[TASK REQUIREMENTS]
What is needed is every line of the material that contains "Camera".

[ENTRIES PROVIDED]
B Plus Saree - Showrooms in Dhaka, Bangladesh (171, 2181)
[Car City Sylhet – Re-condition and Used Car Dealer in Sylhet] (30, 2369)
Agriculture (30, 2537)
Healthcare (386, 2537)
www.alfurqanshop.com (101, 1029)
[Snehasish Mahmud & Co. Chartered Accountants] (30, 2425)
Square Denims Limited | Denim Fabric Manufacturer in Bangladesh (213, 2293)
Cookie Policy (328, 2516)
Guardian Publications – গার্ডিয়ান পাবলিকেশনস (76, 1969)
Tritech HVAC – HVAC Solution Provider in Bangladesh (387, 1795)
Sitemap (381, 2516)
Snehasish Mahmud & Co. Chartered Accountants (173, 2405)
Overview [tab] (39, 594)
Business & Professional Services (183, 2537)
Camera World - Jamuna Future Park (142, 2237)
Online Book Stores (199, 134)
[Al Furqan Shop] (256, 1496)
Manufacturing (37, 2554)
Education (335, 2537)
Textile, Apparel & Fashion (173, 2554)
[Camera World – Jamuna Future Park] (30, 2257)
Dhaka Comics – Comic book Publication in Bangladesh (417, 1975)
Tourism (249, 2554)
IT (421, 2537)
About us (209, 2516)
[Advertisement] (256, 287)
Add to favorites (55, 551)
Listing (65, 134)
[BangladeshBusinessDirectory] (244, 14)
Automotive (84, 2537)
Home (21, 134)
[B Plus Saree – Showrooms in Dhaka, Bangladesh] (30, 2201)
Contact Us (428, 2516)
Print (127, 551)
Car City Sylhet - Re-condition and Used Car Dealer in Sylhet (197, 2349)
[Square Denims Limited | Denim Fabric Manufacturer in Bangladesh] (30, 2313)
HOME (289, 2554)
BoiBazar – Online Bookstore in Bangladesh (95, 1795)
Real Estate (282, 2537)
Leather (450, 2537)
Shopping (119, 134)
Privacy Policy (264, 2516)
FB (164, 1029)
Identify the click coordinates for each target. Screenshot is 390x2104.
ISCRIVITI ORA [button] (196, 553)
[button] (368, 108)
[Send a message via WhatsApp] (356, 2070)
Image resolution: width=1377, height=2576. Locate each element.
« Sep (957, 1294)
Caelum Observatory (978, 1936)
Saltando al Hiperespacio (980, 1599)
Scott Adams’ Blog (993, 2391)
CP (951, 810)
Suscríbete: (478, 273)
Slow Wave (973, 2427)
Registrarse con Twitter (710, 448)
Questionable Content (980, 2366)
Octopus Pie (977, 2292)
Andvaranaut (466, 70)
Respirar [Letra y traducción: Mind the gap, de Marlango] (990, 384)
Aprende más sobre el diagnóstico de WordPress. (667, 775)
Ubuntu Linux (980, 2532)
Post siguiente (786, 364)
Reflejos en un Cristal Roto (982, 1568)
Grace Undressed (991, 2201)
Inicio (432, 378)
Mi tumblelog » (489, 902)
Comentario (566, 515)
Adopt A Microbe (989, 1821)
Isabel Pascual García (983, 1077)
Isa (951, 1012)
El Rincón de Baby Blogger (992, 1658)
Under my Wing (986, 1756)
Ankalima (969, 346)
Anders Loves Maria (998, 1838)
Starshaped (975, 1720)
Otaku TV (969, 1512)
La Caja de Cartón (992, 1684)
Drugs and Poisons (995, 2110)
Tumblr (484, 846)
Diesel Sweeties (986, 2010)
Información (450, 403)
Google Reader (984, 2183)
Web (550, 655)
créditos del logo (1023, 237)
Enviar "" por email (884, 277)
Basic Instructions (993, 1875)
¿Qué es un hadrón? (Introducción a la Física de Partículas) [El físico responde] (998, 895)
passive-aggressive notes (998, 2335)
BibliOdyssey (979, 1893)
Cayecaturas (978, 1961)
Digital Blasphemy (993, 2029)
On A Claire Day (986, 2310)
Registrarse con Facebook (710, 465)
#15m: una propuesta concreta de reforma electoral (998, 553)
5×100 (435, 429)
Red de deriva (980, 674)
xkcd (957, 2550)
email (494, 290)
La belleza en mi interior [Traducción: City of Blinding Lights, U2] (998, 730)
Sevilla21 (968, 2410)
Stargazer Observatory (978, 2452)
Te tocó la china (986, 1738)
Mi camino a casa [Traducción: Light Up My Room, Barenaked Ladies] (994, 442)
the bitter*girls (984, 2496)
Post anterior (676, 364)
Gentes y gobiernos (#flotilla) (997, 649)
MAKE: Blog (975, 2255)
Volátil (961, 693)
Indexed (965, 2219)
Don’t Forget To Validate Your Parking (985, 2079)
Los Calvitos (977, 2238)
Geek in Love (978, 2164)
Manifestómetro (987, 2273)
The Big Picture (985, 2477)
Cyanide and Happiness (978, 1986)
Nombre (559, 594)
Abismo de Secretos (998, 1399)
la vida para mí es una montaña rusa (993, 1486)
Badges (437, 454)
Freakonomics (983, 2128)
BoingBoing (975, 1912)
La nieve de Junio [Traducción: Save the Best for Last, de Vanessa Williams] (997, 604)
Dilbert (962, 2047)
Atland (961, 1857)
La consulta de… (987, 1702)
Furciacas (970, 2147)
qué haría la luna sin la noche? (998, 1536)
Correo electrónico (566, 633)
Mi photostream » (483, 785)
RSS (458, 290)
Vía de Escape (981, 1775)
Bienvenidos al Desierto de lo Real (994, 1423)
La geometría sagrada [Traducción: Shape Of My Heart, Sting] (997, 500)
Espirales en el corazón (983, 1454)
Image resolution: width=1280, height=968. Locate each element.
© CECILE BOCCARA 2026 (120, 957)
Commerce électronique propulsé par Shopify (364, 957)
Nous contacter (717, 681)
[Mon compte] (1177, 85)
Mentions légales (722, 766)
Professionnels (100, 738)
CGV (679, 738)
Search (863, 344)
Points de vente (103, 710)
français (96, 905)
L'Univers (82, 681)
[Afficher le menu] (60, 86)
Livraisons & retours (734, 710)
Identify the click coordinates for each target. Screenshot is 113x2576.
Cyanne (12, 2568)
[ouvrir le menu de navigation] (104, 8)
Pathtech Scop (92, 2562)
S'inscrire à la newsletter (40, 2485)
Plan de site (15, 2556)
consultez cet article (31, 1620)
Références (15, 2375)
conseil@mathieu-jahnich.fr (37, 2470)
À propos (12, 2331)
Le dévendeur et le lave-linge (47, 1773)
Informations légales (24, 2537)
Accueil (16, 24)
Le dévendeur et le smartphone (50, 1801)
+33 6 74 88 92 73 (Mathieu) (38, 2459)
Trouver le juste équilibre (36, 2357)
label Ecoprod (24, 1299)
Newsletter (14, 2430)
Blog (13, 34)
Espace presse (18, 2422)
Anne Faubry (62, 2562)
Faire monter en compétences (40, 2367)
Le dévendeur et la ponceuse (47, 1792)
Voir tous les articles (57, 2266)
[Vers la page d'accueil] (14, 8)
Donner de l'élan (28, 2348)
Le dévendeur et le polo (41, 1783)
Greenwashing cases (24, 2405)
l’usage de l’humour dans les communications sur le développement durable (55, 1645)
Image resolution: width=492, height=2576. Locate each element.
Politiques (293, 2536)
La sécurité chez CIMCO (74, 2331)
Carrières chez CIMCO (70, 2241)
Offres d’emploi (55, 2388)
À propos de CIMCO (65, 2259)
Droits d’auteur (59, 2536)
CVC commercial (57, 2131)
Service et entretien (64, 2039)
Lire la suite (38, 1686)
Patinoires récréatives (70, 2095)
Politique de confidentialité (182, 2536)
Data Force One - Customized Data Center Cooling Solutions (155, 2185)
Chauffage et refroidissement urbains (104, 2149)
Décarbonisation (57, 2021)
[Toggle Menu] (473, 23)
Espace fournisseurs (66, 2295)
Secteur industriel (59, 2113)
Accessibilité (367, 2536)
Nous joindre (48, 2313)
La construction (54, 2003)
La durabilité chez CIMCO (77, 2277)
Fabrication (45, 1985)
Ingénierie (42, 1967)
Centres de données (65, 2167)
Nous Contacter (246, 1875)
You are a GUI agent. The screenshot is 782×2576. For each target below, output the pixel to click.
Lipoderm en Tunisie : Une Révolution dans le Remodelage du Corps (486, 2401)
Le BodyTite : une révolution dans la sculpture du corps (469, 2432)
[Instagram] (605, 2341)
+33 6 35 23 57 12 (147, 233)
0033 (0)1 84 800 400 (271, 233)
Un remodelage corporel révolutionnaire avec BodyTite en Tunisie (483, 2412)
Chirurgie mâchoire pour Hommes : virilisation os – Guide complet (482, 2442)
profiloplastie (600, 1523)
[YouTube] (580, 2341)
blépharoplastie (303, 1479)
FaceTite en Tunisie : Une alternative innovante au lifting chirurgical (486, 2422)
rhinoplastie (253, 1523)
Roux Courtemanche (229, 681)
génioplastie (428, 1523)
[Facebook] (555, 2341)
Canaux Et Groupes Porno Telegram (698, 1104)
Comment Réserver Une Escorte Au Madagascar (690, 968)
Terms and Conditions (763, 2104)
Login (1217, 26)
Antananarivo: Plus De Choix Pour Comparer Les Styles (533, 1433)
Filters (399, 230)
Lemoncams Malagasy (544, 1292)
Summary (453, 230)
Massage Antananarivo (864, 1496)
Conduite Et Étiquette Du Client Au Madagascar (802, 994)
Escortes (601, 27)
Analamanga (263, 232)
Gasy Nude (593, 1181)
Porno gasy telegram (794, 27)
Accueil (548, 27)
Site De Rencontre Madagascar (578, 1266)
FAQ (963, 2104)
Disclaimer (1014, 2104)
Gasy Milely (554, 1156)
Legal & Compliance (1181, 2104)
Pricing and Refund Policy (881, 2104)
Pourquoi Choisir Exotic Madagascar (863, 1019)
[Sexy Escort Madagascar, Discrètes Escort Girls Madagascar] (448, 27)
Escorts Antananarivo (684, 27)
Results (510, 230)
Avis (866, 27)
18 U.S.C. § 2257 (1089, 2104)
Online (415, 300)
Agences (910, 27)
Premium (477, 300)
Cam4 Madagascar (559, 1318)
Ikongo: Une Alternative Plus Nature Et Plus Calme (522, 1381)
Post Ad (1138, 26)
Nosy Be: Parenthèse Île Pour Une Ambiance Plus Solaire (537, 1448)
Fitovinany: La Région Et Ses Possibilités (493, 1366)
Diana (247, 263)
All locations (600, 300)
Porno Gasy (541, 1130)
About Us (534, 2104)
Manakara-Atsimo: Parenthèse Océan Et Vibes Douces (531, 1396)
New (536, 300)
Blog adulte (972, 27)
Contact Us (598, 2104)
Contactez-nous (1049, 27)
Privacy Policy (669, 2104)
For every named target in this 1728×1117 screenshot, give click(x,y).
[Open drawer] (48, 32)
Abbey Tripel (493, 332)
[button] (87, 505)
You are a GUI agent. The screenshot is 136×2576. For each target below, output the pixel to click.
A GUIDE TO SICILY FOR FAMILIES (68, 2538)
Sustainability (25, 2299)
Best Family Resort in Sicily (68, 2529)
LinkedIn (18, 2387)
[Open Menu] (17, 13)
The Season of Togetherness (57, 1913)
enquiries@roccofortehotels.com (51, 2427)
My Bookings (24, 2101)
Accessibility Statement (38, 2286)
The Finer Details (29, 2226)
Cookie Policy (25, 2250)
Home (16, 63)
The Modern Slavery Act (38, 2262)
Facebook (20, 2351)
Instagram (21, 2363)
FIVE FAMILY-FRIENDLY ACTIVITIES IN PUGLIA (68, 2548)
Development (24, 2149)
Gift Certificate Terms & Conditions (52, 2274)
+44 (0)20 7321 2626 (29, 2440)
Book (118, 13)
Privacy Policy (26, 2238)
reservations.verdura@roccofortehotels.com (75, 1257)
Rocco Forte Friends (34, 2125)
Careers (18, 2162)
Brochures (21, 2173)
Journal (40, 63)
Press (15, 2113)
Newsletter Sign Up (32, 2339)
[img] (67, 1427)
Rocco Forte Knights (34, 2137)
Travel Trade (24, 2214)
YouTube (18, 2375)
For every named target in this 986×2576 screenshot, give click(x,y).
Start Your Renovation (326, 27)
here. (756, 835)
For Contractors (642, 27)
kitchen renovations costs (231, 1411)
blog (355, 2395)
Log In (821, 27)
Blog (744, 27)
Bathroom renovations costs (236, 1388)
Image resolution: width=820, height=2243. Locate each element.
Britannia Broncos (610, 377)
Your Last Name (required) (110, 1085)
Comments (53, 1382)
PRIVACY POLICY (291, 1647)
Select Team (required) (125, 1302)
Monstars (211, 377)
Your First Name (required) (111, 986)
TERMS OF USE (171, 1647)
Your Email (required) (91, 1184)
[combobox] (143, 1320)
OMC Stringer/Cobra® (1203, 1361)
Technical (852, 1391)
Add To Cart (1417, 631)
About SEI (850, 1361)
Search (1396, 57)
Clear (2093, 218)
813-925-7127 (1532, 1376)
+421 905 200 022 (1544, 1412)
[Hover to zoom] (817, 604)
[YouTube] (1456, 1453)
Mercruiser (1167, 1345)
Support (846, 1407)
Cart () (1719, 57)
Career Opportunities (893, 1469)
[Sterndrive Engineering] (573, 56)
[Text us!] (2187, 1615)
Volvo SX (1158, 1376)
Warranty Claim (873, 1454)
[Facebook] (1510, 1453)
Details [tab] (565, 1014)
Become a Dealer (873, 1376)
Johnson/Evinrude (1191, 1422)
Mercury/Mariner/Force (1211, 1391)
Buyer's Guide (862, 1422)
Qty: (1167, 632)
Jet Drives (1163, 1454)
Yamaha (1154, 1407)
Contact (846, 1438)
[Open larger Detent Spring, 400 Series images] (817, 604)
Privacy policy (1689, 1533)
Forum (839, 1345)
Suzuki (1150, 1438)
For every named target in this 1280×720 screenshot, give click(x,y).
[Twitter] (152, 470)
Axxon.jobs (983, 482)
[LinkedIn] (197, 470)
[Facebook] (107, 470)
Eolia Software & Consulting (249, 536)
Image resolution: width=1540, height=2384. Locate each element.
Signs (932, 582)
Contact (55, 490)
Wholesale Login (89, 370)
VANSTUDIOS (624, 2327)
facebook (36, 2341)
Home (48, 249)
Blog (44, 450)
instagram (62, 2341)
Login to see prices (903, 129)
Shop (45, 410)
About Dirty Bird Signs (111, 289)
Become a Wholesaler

[RESPONSE TO THE EXERCISE]
Camera World - Jamuna Future Park (142, 2237)
[Camera World – Jamuna Future Park] (30, 2257)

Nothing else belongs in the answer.